[Before I put April Fools' in the title of this post, quite a lot of people were falling for it! Rest assured that nothing here is true 🙂 ]
I am writing this post with a heavy heart, but the lies must end. I can't do this any longer – the guilt is tearing me apart!
It's time I revealed the truth to you all. This may sound incredible, but all will be explained:
I don't actually speak any languages but English! All the Youtube videos I've ever made in other languages were done by reading a phonetic transcript of the words that I had a native prepare for me.
Benny the linguist
You see, I am actually a phonetician (i.e. a linguist that studies the phonetics of languages), but like many linguists all I do is study how languages and the processes behind them work – I don't actually speak them!!
All of you have been part of elaborate research for my PhD thesis about demonstrating the potential of IPA, the International Phonetic Alphabet. I wanted to prove that you could fake knowing an entire language just by becoming an expert in reading and pronouncing those symbols accurately.
You will recognise these symbols beside words in most English dictionaries and most of what I have been reading for online audio production has actually looked like this:
‘tio ɪz'tæsu nu'ʃərtso
After a year of research and preparation, I applied my attempts publicly back in 2008 when I started making videos on Youtube to read out IPA that was based on text prepared in various languages.

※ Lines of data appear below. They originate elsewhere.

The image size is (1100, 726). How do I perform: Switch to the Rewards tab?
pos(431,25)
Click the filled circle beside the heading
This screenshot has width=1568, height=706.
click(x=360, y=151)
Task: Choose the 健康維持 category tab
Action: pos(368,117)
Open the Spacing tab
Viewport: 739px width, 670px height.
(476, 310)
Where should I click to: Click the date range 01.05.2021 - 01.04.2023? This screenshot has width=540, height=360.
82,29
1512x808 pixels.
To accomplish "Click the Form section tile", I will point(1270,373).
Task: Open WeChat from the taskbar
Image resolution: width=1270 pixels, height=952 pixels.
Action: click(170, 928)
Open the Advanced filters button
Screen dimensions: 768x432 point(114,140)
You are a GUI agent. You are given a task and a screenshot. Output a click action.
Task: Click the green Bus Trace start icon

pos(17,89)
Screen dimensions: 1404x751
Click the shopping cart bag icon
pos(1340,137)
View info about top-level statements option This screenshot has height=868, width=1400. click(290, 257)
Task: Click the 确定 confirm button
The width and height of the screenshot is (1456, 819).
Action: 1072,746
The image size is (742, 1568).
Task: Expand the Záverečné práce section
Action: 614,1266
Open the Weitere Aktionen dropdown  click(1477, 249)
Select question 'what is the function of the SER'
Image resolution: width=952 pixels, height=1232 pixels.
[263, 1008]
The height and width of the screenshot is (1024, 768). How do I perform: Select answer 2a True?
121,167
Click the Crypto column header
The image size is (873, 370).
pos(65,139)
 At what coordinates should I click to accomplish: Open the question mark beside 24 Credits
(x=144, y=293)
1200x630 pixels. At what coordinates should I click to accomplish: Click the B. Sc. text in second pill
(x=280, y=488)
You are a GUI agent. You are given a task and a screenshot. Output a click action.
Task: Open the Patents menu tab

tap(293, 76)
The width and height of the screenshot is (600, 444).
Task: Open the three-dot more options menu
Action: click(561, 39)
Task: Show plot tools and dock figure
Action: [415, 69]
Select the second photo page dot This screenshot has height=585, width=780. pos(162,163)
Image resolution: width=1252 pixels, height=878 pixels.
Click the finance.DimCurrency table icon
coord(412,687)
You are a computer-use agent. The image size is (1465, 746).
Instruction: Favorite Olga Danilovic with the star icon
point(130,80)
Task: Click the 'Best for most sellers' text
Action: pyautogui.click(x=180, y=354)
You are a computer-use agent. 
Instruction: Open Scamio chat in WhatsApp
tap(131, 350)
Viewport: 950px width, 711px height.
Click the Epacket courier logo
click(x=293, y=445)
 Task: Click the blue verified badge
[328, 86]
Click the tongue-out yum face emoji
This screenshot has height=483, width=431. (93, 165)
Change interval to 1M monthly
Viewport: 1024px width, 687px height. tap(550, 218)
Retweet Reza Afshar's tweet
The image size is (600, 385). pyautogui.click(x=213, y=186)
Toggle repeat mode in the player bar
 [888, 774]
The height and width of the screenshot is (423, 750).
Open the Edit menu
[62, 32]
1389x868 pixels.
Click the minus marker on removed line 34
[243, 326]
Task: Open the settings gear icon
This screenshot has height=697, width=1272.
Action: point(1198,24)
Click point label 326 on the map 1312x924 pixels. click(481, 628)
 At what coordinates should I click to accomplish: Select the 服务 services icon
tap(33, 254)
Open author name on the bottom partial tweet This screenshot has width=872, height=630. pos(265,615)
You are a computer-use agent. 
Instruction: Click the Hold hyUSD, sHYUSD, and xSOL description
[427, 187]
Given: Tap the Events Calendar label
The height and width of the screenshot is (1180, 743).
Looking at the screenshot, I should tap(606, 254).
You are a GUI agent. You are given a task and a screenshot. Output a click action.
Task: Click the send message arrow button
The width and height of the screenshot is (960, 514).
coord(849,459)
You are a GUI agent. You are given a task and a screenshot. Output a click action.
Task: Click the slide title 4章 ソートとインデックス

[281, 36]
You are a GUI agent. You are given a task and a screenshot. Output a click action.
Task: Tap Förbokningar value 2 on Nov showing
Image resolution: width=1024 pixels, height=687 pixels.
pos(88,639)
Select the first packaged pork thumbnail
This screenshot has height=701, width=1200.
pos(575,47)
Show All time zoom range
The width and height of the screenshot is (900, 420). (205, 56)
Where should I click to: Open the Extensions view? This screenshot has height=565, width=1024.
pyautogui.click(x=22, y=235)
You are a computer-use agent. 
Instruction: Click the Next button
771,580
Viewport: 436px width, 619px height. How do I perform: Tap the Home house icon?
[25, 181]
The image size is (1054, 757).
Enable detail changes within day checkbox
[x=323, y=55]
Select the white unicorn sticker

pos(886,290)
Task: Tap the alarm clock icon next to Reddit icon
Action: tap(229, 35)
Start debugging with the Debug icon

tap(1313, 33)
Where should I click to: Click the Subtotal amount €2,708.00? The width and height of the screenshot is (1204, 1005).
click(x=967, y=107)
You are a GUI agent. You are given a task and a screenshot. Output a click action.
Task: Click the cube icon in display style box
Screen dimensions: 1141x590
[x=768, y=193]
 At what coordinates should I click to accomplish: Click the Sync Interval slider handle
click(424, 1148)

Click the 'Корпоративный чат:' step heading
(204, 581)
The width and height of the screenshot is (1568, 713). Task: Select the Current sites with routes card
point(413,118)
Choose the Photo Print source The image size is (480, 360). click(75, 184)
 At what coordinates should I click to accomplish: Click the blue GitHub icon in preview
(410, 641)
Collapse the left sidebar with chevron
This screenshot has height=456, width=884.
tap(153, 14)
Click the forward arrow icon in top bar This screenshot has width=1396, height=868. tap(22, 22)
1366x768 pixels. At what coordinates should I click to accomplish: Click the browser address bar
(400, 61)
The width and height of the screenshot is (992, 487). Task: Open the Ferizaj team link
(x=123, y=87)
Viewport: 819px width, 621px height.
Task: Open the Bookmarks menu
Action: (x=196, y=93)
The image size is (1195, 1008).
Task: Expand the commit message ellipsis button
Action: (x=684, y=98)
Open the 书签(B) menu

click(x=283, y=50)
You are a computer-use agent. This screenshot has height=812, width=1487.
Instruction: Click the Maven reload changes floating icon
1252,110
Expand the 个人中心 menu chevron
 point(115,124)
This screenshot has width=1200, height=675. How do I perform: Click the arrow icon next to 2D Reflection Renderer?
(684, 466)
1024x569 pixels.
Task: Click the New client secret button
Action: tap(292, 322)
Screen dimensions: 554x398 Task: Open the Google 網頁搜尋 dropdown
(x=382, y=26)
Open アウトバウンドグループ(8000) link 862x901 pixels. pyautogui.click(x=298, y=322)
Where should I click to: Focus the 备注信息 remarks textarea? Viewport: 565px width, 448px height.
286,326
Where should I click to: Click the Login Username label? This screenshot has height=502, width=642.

University funding allowed me to simply hire some translators and phonetic transcribers familiar with those languages.
Less than two years ago I started blogging to get more attention simply because I needed to convince at least 1,000 people that my claims were true for validity for increased funding from the university board. But things got a little out of hand! I'm currently getting over 60,000 hits a month for this psuedo-project! Now that I have tens of thousands of comments on the site from people who I had tricked, my professor assures me that I will be able to go as far as to get an honourable mention in the Journal of Phonetics!! For this, I thank you!
I picked a ridiculous name of Fluent in 3 months and made some things up about being social and confident and believing in yourself or whatever (nonsense! School systems have shown for hundreds of years that you need at least 5 years of structured classroom learning just to get the basics in any language, I can't believe any of you fell for this “Learn while you speak” communicative rubbish!)
Faking the videos
Reading phonetic script off-screen for various languages in my videos was obviously easy. I used the excuse that I was aiming for “documentary” style videos and that it was “too much work” to record the video seven times over and more “efficient” to add audio separately. Most people fell for this, but to take it to the next level, I needed to record myself speaking on camera!
Since I couldn't possibly remember all the IPA script for several minutes when talking on camera, I came up with clever ways to allow me to read them without it seeming like I was! Too many Youtube polyglots are just staring into their computer screen while they rattle off languages, and that's not convincing enough!
I didn't want to be outed publicly at such a crucial stage of the research.
So if you look at my Language Hacking Guide video, you will see that when I transition into Spanish (for example), I throw the Orange very carefully, while making it look like I'm casually just playing with it!
I rotate it in a way that took me hours to master, while still covering parts of it since those were the parts where I had written my script! I glance at it very quickly to make it seem like my eyes are going all over the place. I did the same thing with all the other objects – you can see me glance quickly under the base of the Eiffel tower, Colosseum replica etc.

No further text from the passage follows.